This gets rid of the Rule 1 violation, but not the Rule 2 violation. However, this one might not be serious - it is, in fact, exactly the same situation as the "dangling else" and a practical parser would resolve it in the same way that we discuss in lectures - that is, a news item on "cosatu" immediately following "ANC" would be bound to that story on "ANC", and not to one still to follow. So, presented with

"ANC" "cosatu" "ANC" "zuma"

would be handled as syntactically equivalent to

("ANC" "cosatu") ("ANC") ("zuma")

and not as

("ANC") ("cosatu" "ANC") "zuma"

Of course, in a sense, this behaviour of the parser might not be what was really wanted - this is a situation where the semantics have become "context sensitive". In the case of the "dangling else", the recursive descent parser works very well, and if one wants the opposite sort of effect, one can resort to code in { braces }.

Palindromes

Palindromes are character strings that read the same from either end, like "Hannah" or my brother's favourite line when he did the CTM ads: "Bob Bob". The following represent various attempts to find grammars that describe palindromes made only of the letters a and b:

     (1)        Palindrome = "a"  Palindrome  "a" | "b"  Palindrome  "b" .
     (2)        Palindrome = "a"  Palindrome  "a" | "b"  Palindrome  "b" | "a" | "b" .
     (3)        Palindrome = "a" [ Palindrome ] "a" | "b" [ Palindrome ] "b" .
     (4)        Palindrome = [ "a"  Palindrome  "a" | "b"  Palindrome  "b" | "a" | "b" ] .

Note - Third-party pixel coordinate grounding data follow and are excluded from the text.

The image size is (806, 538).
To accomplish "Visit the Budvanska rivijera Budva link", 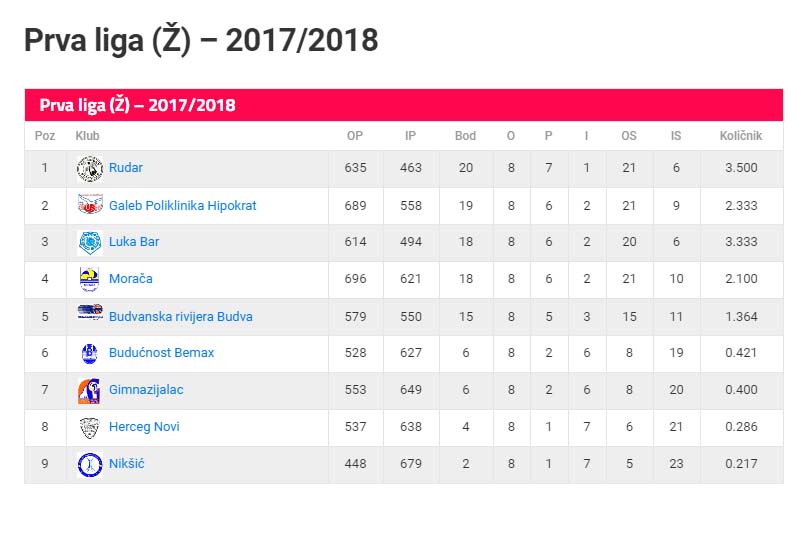I will point(181,317).
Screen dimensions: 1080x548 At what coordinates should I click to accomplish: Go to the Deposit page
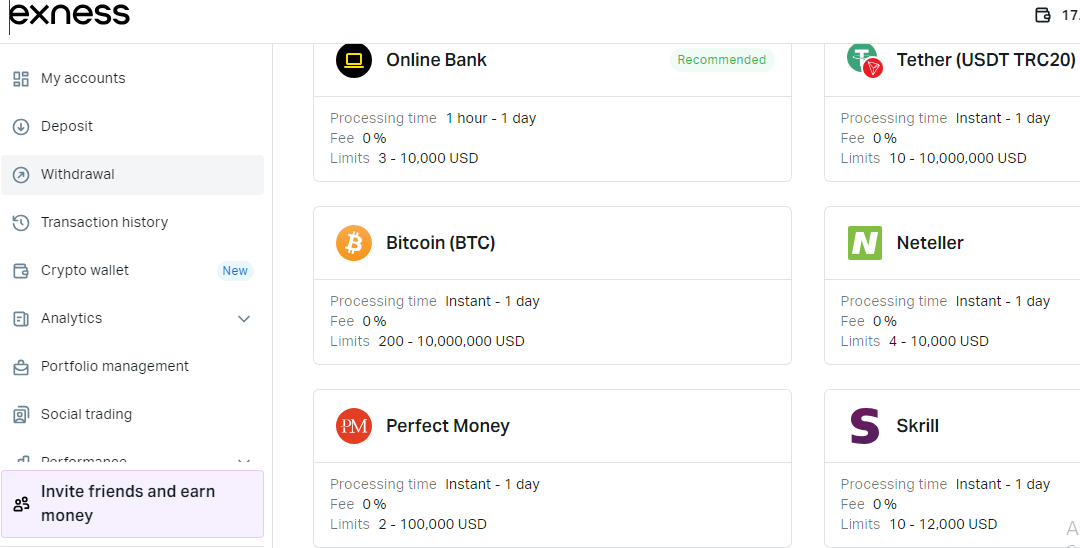tap(67, 127)
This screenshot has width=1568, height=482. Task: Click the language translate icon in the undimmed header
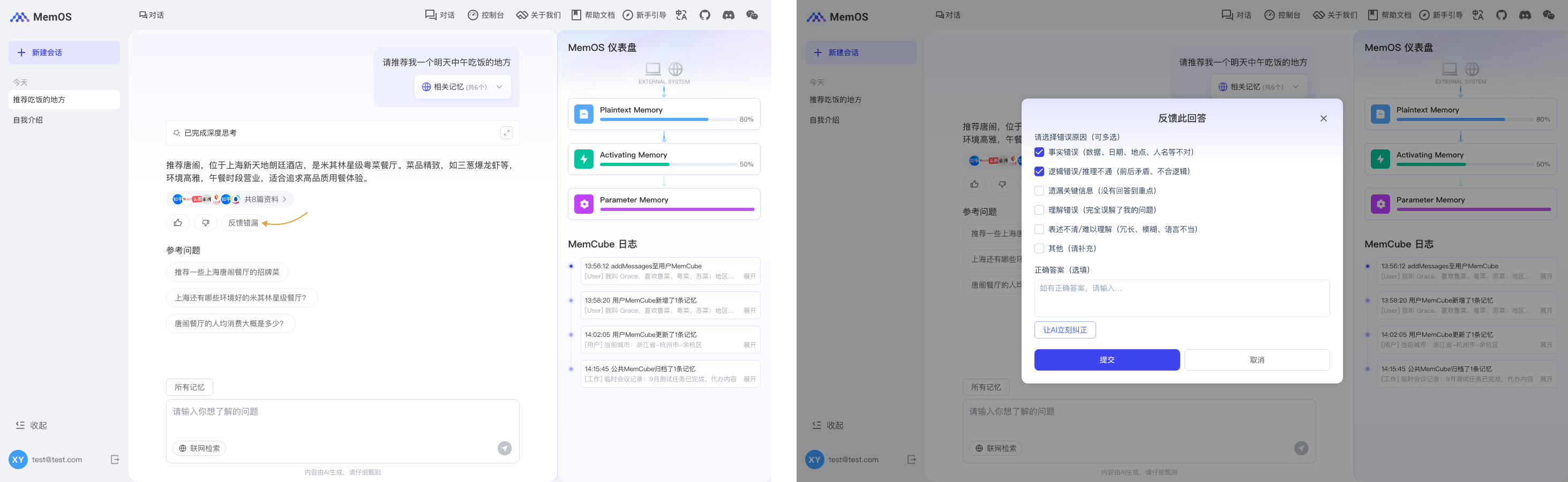pyautogui.click(x=681, y=15)
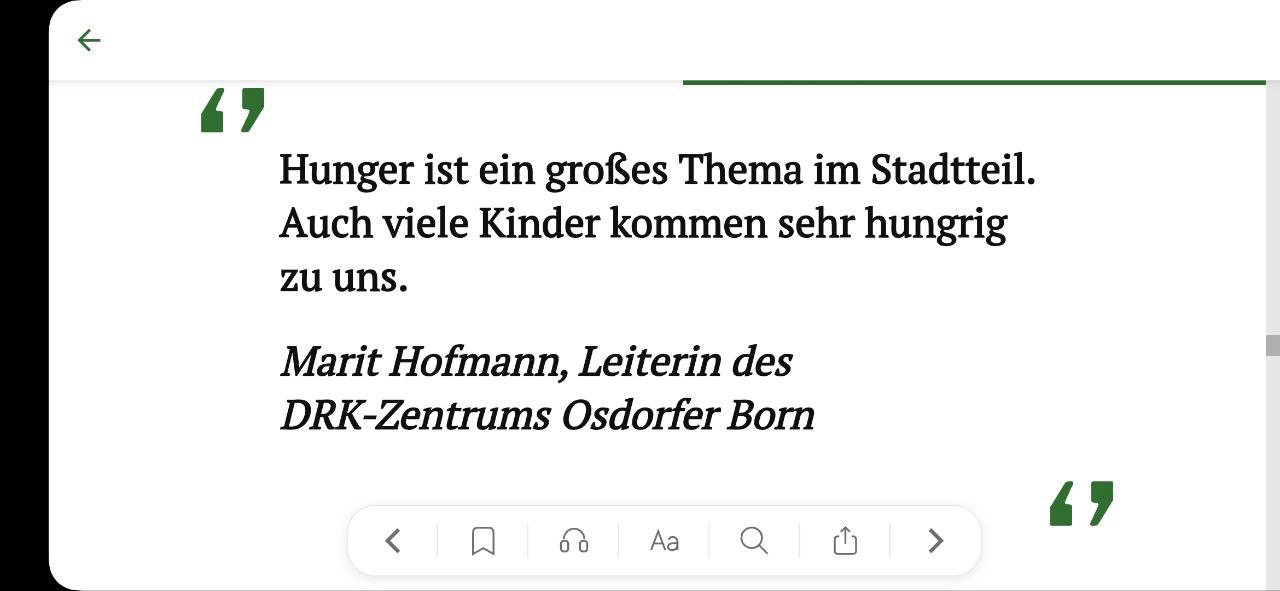Open the previous article with left chevron
1280x591 pixels.
click(393, 541)
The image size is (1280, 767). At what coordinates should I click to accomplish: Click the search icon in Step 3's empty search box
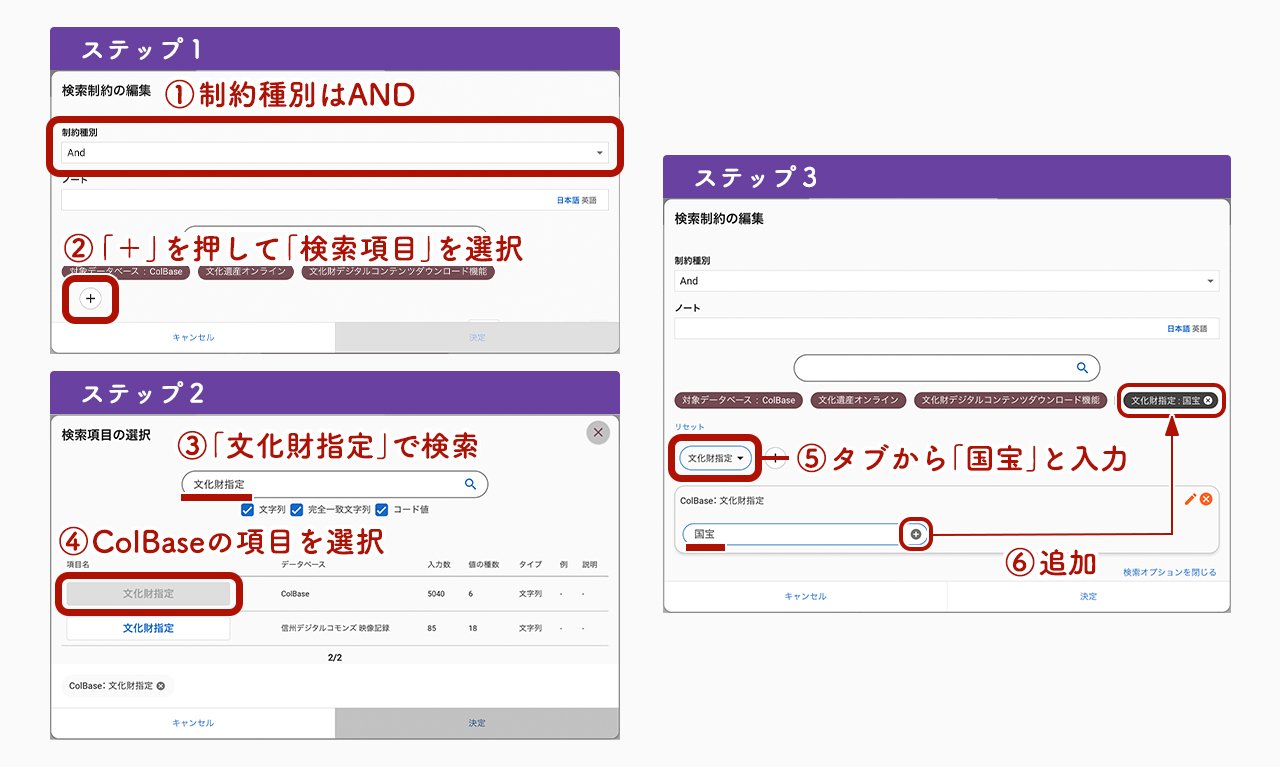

Which grammars achieve their aim? If they do not, explain why not. Which of them are LL(1)? Can you find other (perhaps better) grammars that describe palindromes and which are LL(1)?

This is one of those awful problems that looks deceptively simple, and indeed is deceptive. We need to be able to cater for palindromes of odd or even length, and we need to be able to cater for palindromes of finite length, so that the "repetition" that one immediately thinks of has to be able to terminate.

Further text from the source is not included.